This study also found decreased autonomic control over the heart in s-carriers. In comparison to l-homozygotes, s-carriers are characterized by reduced vagal tone and a tendency for increased sympathetic activity. In addition, there was a negative correlation of HRV with social TA in the present study. Reduced vagal tone has been reliably supported in high TA and anxiety disorders (Bleil et al., 2008; Miu et al., 2009), and its association with increased sympathetic activity may be explained by the fact that a reduction in the parasympathetic innervation leaves the heart exposed to unopposed stimulation by the sympathetic nervous system (Gorman and Sloan, 2000). Reduced autonomic control and vagal tone in particular are likely to play an important role in the risk and pathogenesis of anxiety disorders (Friedman, 2007). Therefore, our finding of the association of 5-HTTLPR with reduced HRV and vagal tone suggests potential psychophysiological mechanisms underlying an endophenotype of anxiety.

The main limits of the present study are related to not having genotyped the single nucleotide polymorphism in the l allele of 5-HTTLPR itself (Zalsman et al., 2006), and not having included other polymorphisms that are known to influence social–emotional and cognitive functions (e.g. 5-HT2A receptor, tryptophan hydroxylase-1, catechol-O-methyltransferase genes) (Burt, 2008; Lonsdorf et al., 2009; Maurex et al., 2009). Future studies could thus use the triallelic approach to 5-HTTLPR and also investigate its epistatic interaction with other functional genetic polymorphisms on social–emotional and cognitive functions. The present sample was also rather small and these effects would certainly deserve replication in larger samples.
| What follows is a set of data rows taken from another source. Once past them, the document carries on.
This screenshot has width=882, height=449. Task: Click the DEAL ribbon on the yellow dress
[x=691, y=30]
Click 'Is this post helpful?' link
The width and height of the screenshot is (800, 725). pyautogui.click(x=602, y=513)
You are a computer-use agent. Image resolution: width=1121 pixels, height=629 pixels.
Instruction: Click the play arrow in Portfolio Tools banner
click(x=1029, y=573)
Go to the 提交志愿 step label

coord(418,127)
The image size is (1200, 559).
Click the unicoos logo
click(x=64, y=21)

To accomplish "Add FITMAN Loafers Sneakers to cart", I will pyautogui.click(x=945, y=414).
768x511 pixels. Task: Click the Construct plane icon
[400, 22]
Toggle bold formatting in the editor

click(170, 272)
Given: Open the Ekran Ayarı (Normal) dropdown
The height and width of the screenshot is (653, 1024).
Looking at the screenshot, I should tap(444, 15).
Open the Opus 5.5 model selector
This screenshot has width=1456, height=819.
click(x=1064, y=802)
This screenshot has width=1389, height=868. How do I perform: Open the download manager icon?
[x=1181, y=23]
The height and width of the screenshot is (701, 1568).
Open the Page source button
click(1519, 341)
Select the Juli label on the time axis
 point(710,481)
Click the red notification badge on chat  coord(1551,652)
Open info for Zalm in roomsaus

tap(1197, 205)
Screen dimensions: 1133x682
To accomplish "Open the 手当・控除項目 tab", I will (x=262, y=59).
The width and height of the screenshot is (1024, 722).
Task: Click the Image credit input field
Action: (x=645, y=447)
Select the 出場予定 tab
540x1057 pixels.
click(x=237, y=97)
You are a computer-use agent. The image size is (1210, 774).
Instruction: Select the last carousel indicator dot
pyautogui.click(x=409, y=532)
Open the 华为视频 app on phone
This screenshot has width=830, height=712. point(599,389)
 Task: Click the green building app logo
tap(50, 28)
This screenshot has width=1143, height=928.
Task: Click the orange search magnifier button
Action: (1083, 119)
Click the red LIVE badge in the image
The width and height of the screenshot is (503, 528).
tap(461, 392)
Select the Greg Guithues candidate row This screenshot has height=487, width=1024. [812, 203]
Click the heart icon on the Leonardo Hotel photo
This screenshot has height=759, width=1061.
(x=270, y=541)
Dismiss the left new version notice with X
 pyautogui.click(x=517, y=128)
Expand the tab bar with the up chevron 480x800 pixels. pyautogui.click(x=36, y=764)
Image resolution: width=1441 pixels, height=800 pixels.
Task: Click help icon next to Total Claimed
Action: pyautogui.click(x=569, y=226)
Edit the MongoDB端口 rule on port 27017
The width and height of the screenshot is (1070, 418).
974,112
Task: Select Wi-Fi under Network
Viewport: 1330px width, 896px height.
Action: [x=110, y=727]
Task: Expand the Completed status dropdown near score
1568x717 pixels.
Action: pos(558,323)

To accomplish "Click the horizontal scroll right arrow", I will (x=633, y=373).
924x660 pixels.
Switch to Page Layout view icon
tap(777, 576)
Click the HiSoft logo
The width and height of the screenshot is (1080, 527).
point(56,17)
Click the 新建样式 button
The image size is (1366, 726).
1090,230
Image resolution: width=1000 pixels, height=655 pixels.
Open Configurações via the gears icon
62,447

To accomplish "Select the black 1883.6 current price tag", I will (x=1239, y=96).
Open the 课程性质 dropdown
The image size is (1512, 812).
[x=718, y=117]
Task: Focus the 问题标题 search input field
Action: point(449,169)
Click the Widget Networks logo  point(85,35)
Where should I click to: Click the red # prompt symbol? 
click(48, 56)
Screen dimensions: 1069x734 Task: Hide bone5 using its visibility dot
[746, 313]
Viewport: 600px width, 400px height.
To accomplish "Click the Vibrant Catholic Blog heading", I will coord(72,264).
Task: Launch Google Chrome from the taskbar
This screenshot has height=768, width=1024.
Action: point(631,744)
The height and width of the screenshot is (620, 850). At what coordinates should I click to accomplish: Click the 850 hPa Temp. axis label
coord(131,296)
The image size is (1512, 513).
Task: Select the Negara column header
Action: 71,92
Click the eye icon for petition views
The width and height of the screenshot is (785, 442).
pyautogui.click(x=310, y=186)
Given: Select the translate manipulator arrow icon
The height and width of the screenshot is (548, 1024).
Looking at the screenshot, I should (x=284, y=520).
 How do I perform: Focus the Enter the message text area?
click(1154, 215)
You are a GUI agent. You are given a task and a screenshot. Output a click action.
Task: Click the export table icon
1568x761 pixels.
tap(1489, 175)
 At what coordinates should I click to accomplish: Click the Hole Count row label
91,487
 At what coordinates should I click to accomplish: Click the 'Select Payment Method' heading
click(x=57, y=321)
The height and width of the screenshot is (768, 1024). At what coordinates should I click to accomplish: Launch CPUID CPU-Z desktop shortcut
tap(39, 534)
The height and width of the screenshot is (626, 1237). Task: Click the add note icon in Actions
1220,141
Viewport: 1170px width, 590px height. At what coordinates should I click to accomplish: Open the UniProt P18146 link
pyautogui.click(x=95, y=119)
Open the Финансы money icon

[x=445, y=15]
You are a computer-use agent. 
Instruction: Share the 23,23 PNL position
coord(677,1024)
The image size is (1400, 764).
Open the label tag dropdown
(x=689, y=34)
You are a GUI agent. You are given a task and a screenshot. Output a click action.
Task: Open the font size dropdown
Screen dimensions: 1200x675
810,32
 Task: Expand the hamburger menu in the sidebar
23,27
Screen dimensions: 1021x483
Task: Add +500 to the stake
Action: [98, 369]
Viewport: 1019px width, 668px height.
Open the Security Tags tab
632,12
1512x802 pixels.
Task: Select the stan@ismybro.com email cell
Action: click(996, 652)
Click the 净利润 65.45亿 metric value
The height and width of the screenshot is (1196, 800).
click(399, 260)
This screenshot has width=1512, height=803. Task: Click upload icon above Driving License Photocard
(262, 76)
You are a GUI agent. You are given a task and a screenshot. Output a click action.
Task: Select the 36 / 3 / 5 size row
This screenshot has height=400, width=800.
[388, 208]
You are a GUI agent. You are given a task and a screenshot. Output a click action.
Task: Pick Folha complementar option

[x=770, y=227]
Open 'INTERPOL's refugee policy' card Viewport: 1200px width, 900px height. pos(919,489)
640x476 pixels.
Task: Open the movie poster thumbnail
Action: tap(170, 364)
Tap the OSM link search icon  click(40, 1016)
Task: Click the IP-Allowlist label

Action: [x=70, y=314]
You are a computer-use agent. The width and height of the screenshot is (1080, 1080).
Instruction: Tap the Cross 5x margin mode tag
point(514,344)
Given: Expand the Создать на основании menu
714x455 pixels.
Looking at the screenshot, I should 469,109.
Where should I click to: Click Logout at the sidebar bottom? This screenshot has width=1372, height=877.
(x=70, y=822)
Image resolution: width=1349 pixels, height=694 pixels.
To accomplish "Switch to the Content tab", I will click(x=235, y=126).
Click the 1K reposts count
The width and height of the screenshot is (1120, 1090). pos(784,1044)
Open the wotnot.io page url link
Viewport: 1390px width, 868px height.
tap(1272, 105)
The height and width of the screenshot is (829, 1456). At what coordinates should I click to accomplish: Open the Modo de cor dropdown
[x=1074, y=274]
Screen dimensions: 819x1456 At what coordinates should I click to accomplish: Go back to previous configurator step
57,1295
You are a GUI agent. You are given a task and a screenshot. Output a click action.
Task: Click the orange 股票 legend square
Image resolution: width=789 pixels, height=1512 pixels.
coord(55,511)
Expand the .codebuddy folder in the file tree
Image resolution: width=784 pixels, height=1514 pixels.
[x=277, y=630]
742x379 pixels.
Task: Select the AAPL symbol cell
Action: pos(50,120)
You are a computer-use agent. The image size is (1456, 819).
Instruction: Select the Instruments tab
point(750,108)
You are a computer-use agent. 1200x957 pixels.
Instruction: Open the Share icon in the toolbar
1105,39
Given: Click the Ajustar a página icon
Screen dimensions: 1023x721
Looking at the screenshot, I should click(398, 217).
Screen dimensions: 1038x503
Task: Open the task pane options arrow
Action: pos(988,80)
Nonetheless, it is noteworthy that other recent studies (Strange et al., 2008; Lonsdorf et al., 2009; Maurex et al., 2009; Kuhnen and Chiao, 2009) that also uncovered significant effects of 5-HTTLPR on emotion and cognition have relied on similar samples. This suggests that the effects of this genetic polymorphism on cognitive and biological measures related to harm avoidance are particularly strong. Also, the use of multidimensional instead of global anxiety scales may have allowed us to identify the effects of the genotype on self-report anxiety, despite the small sample. The computational and neurobiological mechanisms underlying social learning of fear (e.g. empathy, contingency awareness) (Phelps et al., 2001; Carter et al., 2006; Ochsner et al., 2008) that are specifically modulated by 5-HTT may also be investigated in the future. The 5-HTTLPR-related endophenotype characterized by enhanced social learning of fear, increased risk aversiveness and susceptibility to decision making biases, high TA and reduced autonomic control would worth being followed-up in clinical populations—e.g. anxiety disorders.

In conclusion, this study found significant effects of 5-HTTLPR on social learning of fear, risk taking and the framing bias in decision making, as well as on autonomic activity. To our knowledge, this is the first study that identifies the genetic contribution of a key regulator of 5-HT signaling on observational FC, decision making under uncertainty and risk and autonomic control over the heart. These findings suggest candidate mechanisms underlying an endophenotype of anxiety disorders.